Share your dilemmas and get honest opinions from other Mumsnetters.

Is she being unreasonable - or am I? (Or both?!)

98 replies

NewMamaLondon · 16/01/2020 13:22

Ok, so some background: I have a partner and a baby (under one). I have a friend who is getting married this year (no children). We've known each other for a few years and have never been super close but have seen each other on and off.

So first, she invited me to her hen. It's three nights, abroad - a long flight, not just a Eurostar to Paris kind of situation where those who couldn't make all three nights could just do one or even go for a day at a push. Honestly I just didn't feel able to spend that long away from DC (would still be under one then, and I haven't left for anything like that long before).
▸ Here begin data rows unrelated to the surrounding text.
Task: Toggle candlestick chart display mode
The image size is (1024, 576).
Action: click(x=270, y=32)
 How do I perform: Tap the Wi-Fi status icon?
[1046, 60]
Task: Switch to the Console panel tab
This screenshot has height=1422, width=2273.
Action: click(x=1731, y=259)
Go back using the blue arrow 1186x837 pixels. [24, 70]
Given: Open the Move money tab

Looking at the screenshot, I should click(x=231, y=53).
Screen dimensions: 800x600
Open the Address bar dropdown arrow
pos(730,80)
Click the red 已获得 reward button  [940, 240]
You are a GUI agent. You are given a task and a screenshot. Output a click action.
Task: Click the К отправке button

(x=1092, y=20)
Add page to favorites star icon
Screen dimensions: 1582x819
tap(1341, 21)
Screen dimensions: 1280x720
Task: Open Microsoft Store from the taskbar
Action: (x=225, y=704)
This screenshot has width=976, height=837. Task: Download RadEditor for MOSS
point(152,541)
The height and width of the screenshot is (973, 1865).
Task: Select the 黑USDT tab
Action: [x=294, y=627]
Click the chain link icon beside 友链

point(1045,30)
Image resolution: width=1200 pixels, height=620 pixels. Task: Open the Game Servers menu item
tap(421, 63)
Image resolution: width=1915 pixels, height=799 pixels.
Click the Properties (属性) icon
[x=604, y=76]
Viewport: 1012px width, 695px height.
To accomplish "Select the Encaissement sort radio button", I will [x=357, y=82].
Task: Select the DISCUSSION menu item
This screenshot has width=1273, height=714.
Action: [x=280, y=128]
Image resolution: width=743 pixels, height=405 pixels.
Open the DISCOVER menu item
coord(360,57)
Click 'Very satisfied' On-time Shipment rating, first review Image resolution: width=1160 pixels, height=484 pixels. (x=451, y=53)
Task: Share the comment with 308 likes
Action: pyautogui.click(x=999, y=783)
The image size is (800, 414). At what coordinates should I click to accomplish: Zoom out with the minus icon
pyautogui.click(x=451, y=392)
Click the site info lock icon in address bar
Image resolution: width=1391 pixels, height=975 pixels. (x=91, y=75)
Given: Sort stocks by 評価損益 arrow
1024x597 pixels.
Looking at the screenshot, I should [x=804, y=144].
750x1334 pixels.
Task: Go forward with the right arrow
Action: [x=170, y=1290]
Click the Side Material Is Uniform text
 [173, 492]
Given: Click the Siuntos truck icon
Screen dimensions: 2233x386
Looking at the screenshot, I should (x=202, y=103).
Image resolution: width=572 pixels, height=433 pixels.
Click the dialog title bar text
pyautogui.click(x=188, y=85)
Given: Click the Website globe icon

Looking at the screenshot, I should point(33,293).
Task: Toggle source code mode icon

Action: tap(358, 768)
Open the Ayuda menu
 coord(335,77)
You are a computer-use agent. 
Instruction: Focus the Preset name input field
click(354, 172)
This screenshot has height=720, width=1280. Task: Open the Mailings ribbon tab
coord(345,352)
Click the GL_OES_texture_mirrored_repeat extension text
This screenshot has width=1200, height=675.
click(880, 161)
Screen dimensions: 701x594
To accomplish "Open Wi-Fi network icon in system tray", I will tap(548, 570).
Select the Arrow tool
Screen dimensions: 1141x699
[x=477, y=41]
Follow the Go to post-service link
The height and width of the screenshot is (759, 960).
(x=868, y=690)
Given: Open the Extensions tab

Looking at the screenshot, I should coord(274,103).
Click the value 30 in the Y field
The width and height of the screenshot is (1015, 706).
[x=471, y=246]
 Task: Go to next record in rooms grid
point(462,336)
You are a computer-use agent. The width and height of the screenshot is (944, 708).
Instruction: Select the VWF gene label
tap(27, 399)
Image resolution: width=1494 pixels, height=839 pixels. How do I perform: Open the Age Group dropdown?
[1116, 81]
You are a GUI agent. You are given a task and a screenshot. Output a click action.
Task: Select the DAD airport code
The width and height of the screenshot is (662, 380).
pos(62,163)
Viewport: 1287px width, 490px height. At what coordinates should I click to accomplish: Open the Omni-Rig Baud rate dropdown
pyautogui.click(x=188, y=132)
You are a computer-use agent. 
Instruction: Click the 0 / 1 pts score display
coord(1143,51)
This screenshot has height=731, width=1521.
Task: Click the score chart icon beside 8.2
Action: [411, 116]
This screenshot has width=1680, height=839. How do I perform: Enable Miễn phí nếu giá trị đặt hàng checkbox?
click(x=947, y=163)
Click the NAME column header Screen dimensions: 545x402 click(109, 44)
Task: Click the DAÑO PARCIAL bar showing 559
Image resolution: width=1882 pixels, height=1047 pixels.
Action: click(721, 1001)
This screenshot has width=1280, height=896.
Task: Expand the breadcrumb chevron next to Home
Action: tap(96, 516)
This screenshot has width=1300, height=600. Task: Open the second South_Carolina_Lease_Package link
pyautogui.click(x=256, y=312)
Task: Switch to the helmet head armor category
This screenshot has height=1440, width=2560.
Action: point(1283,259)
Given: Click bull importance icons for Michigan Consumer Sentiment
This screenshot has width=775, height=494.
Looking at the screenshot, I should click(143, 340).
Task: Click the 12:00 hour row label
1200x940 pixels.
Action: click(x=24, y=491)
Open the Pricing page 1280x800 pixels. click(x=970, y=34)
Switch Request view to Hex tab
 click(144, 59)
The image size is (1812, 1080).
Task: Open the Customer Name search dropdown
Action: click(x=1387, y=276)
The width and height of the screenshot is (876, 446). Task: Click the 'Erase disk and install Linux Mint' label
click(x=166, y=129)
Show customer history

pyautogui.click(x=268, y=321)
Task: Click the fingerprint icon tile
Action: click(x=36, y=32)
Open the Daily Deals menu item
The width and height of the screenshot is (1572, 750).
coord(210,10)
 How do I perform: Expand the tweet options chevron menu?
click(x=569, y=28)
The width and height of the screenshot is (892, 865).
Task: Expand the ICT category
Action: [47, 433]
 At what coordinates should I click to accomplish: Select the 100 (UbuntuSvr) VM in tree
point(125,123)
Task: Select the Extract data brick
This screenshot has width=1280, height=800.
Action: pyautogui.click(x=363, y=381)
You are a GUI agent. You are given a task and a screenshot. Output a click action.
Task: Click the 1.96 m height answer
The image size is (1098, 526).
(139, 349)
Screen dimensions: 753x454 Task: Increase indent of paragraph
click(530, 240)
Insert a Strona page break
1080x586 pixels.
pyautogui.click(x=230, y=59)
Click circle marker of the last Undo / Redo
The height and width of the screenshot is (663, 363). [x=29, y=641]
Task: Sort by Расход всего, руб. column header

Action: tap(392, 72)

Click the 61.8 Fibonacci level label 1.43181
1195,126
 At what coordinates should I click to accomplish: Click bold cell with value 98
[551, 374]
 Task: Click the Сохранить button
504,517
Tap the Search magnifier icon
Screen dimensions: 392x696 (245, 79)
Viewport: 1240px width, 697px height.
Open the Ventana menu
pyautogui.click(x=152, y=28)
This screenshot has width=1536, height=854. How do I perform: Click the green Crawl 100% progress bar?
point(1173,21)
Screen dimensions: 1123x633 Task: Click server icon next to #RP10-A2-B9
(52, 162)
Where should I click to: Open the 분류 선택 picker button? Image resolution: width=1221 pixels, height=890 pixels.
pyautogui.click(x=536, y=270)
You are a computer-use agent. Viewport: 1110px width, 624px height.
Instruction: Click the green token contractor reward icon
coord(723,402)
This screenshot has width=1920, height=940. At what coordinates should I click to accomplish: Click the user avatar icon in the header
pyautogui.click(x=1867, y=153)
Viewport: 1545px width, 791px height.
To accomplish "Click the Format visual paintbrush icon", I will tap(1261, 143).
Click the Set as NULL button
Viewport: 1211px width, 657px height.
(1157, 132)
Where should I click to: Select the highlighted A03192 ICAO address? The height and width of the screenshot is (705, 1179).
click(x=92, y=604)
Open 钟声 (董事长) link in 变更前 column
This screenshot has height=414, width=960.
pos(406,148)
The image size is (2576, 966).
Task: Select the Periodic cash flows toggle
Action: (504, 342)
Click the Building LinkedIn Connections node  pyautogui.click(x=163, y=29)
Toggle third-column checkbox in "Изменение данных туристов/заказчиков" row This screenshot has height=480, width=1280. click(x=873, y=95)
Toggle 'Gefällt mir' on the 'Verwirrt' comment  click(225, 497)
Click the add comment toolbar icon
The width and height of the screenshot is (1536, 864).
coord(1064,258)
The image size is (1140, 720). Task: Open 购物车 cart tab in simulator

I explained, apologised, and said I'd like to take her out for a nice afternoon tea to make it up. She replied that she understood and no worries and that would be nice.

Then the wedding invitation arrived. Turns out it is taking place quite a distance away from where we both live - 5hr+ drive. It's also a child-free wedding which friend called me to reiterate and said she knows this means some people won't be able to come but so be it. Due to reasons I won't go into (but nothing ominous!) neither my parents nor PIL can have DC that weekend. Neither me or DH have siblings or other options of people to look after DC. Other thing I should add is that DH is away on business a lot and so we can't be sure that he would be around to look after the baby even if I said I'd go on my own (friend knows this).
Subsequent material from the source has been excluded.